* _OPDRACHTEN_:
(a) Noem alle eigenschappen die de tekst over patenten geeft aan toegang tot medische hulpmiddelen in de zin die begint met "Zonder universele".
(b) Vervang in de tekst over patenten "staatshoofden" door "regeringsleiders" en schrijf het stuk op dat begint bij "De nood aan" en eindigt na "veel ontwikkelingslanden ondermijnen.".

* _OEFENTEKST_:
“Op dit moment beperken patenten de wereldwijde productie en levering van medische hulpmiddelen tegen COVID-19. Een tijdelijke vrijstelling van intellectueel eigendom op deze patenten zou landen de mogelijkheid bieden om deze en andere exclusieve rechten niet toe te passen of te implementeren, totdat wereldwijde groepsimmuniteit is bereikt. En dus zouden potentiële fabrikanten de benodigde medische hulpmiddelen tegen COVID-19 kunnen produceren, zonder bang te hoeven zijn te worden geblokkeerd door patenten of andere monopolies”, zegt Dimitri Eynikel, adviseur Europees beleid bij Artsen Zonder Grenzen.
“Daarom vraagt Artsen Zonder Grenzen de Belgische overheid om het voorstel ondubbelzinnig en publiek te steunen. Op dit moment blokkeert de Europese Unie het voorstel bij de Wereldhandelsorganisatie. We vragen België de EU een sterk signaal te geven. De EU meent haar zakelijke belangen te beschermen, maar eigenlijk wordt de pandemie zo niet adequaat bestreden met alle mogelijke middelen. Maak alle middelen als vaccins zo snel mogelijk toegankelijk voor iedereen. Help de pandemie zo snel mogelijk te beëindigen.”
Waarom dit voorstel?
De noodzaak aan deze vrijstelling op patenten dringt zich alsmaar meer op, zeker nu nieuwe varianten van het COVID-virus opduiken en het aantal besmettingen blijft stijgen. Zonder universele, betaalbare en rechtvaardige toegang tot medische hulpmiddelen, zal de pandemie langer duren. Dat heeft niet alleen gevolgen voor mensen met COVID-19, maar ook voor de capaciteit van gezondheidssystemen om immunisatie, zorg en behandeling voor andere ziekten te bieden. Patenten tijdelijk opschorten plaatst mensenlevens boven particuliere winsten.
Patenten tijdelijk opschorten plaatst mensenlevens boven particuliere winsten.
De nood aan wereldwijde toegang en het recht om COVID-19-gezondheidstechnologieën te produceren en te leveren, wordt algemeen erkend. Ondanks de inspanningen en verklaringen van verschillende staatshoofden om medische producten van COVID-19 te behandelen als ‘wereldwijde publieke goederen’, is er tot nu toe in dit opzicht weinig bereikt. Farmaceutische bedrijven blijven ongestraft opereren, met bijvoorbeeld geheime bilaterale commerciële licentie- en koopovereenkomsten die de toegang voor kwetsbare en verwaarloosde bevolkingsgroepen in veel ontwikkelingslanden ondermijnen.

* _AANGELEVERDE GEGEVENS_:
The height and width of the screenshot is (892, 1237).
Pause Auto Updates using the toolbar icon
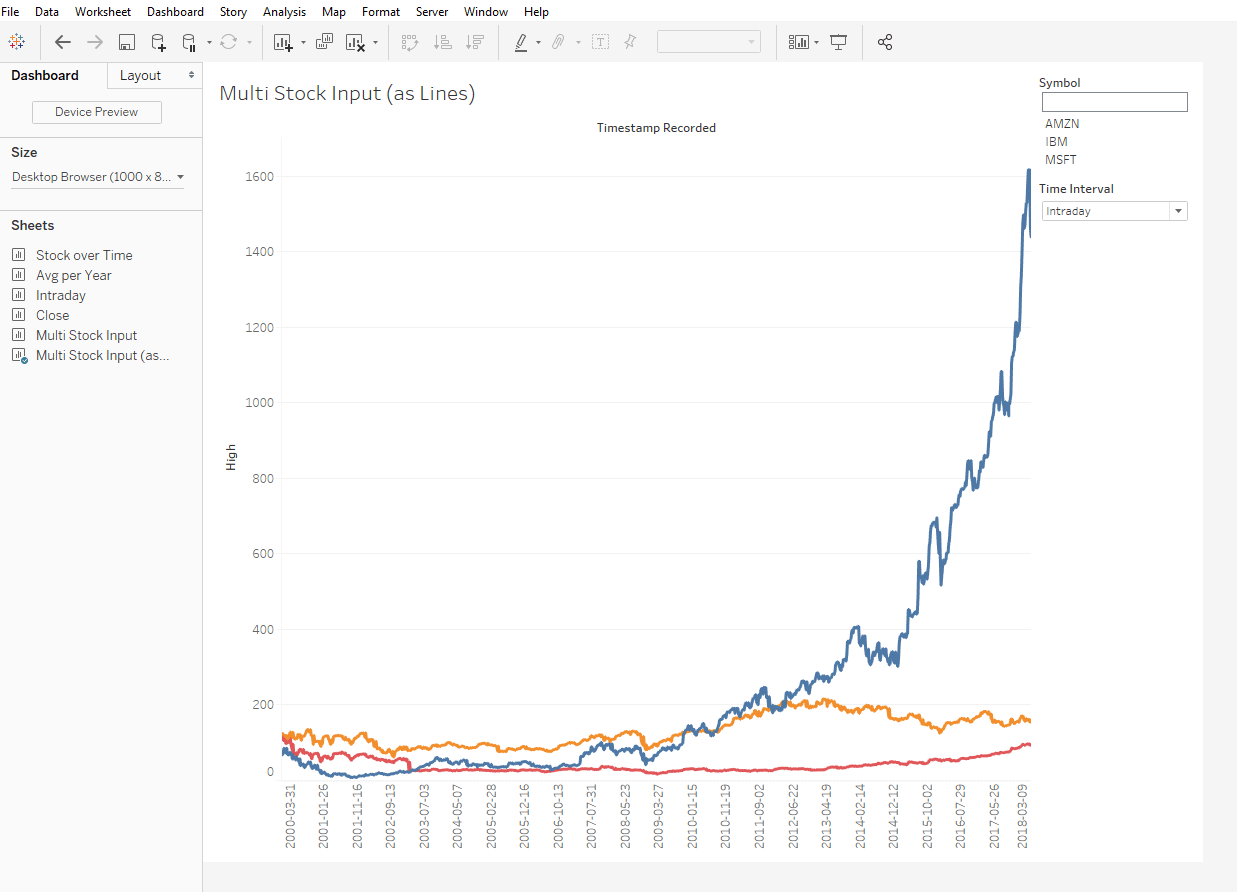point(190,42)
==
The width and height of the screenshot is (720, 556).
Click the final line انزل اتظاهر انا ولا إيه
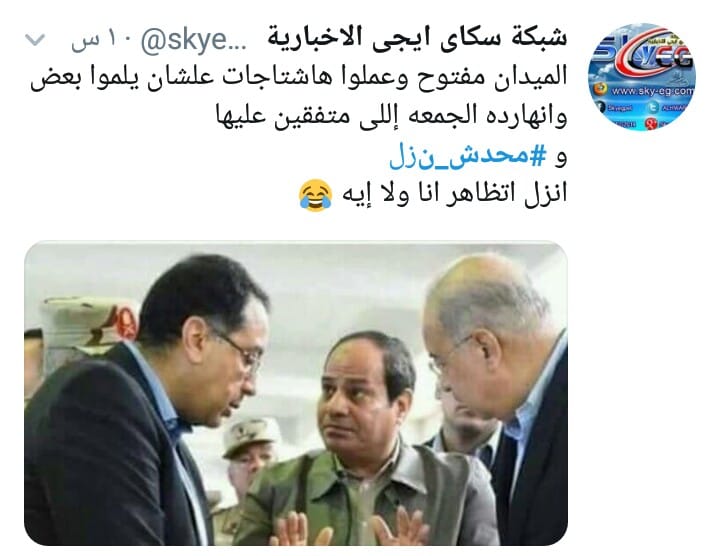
...
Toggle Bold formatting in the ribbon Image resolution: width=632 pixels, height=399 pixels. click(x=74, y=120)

* _UITWERKINGEN PER OPDRACHT_:
(a) universele, betaalbare, rechtvaardige

(b)
De nood aan wereldwijde toegang en het recht om COVID-19-gezondheidstechnologieën te produceren en te leveren, wordt algemeen erkend. Ondanks de inspanningen en verklaringen van verschillende regeringsleiders om medische producten van COVID-19 te behandelen als ‘wereldwijde publieke goederen’, is er tot nu toe in dit opzicht weinig bereikt. Farmaceutische bedrijven blijven ongestraft opereren, met bijvoorbeeld geheime bilaterale commerciële licentie- en koopovereenkomsten die de toegang voor kwetsbare en verwaarloosde bevolkingsgroepen in veel ontwikkelingslanden ondermijnen.